PfHP Contiguous Memory Access is Important

Section 3.3 Contiguous Memory Access is Important

Unit 3.3.1

Homework 3.3.1

One would think that once one introduces blocking, the higher performance observed for small matrix sizes will be maintained as the problem size increases. This is not what you observed: there is still a steady decrease in performance. To investigate what is going on, copy the driver routine in driver.c into driver_ldim.c and in that new file change the line

ldA = ldB = ldC = size;

ldA = ldB = ldC = last

This sets the leading dimension of matrices \(A\text{,}\) \(B \text{,}\) and \(C \) to the largest problem size to be tested, for all experiments.
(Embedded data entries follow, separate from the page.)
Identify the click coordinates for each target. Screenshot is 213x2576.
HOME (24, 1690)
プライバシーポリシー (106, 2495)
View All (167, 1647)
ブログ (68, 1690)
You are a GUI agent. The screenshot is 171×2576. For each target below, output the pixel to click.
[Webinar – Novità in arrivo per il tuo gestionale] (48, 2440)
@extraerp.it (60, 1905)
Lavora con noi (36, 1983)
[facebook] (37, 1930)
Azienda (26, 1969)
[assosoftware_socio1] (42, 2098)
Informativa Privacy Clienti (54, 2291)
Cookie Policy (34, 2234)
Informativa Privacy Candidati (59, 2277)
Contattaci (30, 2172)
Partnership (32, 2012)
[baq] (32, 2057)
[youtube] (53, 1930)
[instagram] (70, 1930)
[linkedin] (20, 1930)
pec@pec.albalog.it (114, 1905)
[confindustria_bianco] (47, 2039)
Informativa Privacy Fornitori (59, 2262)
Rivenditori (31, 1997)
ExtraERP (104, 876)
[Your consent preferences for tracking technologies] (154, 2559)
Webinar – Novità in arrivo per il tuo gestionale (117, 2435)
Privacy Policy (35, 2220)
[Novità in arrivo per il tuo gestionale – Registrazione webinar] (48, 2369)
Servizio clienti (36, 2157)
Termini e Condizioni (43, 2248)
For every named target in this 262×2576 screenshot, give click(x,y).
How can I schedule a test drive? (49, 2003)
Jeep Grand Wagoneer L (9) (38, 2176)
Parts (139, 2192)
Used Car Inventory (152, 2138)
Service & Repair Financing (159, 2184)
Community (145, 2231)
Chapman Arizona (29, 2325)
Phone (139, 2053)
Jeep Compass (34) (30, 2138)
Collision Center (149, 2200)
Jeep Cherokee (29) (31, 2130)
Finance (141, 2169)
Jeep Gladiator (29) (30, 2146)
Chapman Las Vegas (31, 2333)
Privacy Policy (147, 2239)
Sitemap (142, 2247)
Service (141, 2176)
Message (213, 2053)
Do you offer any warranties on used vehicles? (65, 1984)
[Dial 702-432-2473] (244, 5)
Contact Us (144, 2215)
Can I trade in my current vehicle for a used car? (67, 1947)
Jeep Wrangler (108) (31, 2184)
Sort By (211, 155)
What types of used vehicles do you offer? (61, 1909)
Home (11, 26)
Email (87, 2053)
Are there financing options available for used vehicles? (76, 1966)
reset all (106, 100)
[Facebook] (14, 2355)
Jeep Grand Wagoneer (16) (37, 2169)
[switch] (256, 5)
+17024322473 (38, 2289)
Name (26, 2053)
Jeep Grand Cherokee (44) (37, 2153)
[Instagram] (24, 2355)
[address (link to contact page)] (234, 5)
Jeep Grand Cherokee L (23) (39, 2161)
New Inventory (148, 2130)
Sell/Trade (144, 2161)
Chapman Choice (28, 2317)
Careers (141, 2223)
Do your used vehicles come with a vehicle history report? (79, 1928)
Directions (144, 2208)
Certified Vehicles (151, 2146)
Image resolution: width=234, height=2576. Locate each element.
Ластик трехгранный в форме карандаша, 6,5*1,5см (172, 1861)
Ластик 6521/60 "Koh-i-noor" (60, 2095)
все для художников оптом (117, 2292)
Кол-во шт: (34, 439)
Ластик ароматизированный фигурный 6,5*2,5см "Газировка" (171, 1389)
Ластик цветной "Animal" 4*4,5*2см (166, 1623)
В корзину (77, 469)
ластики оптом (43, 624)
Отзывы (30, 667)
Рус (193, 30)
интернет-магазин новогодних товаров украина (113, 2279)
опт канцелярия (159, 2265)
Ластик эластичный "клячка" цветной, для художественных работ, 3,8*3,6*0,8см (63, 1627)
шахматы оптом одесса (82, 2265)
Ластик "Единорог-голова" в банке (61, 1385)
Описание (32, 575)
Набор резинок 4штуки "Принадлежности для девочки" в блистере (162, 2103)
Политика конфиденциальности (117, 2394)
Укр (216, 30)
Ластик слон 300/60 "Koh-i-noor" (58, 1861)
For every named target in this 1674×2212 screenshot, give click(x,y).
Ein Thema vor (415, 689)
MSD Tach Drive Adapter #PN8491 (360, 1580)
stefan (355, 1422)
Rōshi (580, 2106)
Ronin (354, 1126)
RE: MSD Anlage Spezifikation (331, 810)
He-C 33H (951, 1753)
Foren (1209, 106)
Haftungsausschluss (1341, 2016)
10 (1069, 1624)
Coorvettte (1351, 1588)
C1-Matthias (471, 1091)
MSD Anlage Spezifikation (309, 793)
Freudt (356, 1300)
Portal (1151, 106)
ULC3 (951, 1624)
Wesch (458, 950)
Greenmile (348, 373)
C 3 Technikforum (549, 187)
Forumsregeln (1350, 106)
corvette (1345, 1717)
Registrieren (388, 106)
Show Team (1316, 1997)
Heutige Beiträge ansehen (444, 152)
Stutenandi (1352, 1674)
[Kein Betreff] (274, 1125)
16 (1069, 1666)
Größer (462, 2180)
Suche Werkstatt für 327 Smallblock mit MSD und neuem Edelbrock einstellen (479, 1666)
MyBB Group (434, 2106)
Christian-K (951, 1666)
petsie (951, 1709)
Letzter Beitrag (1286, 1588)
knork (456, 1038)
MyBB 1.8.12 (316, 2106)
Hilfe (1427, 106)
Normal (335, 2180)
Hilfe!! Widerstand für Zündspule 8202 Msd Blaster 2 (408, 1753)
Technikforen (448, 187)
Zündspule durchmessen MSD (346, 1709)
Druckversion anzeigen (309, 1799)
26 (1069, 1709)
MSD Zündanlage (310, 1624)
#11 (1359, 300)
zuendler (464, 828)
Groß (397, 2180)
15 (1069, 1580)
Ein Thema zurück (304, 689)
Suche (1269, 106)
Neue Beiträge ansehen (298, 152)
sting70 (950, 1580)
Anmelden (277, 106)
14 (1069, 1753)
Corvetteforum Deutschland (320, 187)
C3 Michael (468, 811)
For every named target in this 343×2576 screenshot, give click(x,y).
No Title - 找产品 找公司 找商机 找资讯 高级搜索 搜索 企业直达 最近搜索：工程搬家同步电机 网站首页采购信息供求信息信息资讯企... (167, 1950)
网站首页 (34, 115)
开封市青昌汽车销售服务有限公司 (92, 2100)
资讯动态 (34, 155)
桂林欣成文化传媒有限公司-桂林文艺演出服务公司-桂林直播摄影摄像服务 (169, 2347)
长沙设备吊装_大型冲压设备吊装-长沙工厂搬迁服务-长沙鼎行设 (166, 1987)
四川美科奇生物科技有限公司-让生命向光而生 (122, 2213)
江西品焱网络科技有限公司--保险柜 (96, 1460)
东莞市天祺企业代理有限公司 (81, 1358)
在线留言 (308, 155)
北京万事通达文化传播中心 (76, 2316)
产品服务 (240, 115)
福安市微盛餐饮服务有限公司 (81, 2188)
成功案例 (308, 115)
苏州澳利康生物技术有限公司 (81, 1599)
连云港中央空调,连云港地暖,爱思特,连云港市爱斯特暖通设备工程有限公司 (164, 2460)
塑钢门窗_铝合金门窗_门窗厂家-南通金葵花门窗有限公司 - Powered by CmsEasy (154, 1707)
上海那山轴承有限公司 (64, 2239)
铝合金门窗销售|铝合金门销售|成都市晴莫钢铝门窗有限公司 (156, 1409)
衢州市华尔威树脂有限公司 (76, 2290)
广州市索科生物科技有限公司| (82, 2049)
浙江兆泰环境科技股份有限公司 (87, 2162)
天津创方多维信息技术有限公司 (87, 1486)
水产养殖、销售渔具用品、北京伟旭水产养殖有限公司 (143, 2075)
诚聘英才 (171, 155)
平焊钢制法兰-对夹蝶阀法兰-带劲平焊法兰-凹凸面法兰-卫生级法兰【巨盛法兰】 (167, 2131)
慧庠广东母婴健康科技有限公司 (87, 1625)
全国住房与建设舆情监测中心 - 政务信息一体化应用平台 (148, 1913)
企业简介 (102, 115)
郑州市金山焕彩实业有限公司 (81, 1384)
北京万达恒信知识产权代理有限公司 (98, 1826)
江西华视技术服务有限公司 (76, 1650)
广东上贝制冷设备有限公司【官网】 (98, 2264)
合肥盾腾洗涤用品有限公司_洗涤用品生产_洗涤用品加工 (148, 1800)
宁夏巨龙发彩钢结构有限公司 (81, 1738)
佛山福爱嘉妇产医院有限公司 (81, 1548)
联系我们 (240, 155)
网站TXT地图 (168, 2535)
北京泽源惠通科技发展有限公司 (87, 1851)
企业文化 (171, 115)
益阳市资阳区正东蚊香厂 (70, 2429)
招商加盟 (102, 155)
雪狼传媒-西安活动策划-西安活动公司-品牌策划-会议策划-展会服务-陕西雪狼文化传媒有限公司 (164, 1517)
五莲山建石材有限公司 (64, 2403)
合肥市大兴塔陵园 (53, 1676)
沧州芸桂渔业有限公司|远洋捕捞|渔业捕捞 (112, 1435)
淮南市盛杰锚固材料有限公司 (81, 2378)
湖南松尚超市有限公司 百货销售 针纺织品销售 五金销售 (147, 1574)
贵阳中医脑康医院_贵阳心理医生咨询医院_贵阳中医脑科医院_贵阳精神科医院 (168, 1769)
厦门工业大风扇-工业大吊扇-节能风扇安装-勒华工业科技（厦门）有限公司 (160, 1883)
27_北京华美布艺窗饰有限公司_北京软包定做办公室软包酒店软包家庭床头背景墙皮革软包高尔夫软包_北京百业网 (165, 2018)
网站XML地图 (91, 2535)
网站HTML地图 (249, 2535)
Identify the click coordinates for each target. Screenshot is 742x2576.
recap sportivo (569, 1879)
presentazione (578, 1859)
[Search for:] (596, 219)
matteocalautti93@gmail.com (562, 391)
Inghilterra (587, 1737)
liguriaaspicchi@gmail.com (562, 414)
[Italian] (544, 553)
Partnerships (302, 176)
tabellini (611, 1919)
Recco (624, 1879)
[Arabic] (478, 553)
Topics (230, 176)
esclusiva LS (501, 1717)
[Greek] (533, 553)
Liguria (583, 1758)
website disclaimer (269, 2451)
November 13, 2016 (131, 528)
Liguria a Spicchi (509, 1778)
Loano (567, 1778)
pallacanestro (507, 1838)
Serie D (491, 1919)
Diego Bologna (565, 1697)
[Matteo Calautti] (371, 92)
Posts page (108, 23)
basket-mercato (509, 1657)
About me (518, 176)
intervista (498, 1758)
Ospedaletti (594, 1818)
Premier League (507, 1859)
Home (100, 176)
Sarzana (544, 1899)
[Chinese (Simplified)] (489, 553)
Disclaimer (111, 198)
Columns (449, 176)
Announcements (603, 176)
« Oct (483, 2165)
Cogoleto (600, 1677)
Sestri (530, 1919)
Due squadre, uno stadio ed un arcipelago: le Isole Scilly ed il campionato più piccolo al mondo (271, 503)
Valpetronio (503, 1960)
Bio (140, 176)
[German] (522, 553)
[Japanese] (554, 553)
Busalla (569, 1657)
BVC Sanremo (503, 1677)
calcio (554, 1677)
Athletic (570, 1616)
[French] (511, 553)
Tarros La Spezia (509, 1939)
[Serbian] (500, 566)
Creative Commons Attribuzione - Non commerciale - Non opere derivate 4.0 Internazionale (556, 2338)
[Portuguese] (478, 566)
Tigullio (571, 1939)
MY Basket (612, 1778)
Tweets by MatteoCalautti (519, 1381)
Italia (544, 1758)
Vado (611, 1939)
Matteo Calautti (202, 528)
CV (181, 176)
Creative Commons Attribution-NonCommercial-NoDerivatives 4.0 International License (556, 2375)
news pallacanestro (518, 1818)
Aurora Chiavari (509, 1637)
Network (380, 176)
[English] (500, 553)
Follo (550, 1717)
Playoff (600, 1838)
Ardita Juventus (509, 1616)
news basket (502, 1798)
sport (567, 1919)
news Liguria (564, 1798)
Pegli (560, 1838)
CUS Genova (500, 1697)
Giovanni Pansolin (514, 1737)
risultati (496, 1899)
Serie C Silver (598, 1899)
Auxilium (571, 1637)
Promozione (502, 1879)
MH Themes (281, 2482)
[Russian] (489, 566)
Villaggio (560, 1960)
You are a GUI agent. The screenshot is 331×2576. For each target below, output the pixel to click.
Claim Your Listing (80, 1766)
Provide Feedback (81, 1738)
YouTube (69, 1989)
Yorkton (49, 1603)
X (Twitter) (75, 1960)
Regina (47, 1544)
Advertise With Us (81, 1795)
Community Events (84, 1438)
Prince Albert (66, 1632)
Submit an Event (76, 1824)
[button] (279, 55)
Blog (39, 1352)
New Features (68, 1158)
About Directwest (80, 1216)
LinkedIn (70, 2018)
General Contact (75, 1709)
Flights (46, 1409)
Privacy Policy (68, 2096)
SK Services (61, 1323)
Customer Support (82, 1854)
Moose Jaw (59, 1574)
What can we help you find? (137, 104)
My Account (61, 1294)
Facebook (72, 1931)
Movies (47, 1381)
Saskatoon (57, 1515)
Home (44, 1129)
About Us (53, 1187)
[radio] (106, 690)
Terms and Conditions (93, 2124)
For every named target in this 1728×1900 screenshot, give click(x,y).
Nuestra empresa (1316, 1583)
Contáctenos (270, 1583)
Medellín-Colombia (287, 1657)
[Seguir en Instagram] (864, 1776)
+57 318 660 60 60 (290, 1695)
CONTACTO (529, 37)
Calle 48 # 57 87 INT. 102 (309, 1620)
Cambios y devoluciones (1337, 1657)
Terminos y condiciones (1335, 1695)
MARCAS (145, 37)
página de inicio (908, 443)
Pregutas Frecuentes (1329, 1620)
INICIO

Collect performance data by executing

make Five_Loops_ldim

in that directory. The resulting performance can be viewed with Live Script Assignments/Week3/C/data/Plot_Five_Loops.mlx.

What is going on here? Modern architectures like the Haswell processor have a feature called "hardware prefetching" that speculatively preloads data into caches based on observed access patterns so that this loading is hopefully overlapped with computation. Processors also organize memory in terms of pages, for reasons that go beyond the scope of this course. For our purposes, a page is a contiguous block of memory of 4 Kbytes (4096 bytes or 512 doubles). Prefetching only occurs within a page. Since the leading dimension is now large, when the computation moves from column to column in a matrix data is not prefetched. You may want to learn more on memory pages by visiting https://en.wikipedia.org/wiki/Page_(computer_memory) on Wikipedia.

The bottom line: early in the course we discussed that marching contiguously through memory is a good thing. While we claim that we block for the caches, in practice the data is not contiguous and hence we can't really control how the data is brought into caches and where it exists at a particular time in the computation.

Unit 3.3.2

Homework 3.3.2

In the setting of the five loops, the microkernel updates \(C := A B + C \) where \(C \) is \(m_R \times n_R \text{,}\) \(A \) is \(m_R \times k_C \text{,}\) and \(B\) is \(k_C \times n_R \text{.}\) How many matrix elements of \(C \) have to be brought into registers to perform this computation? How many flops are performed with these elements? How many flops are performed with each element of \(C \text{?}\) We seem to have settled on a \(m_R \times n_R = 12 \times 4 \) microtile. Let's use \(k_C = 128 \text{.}\) What is the ratio for these parameters?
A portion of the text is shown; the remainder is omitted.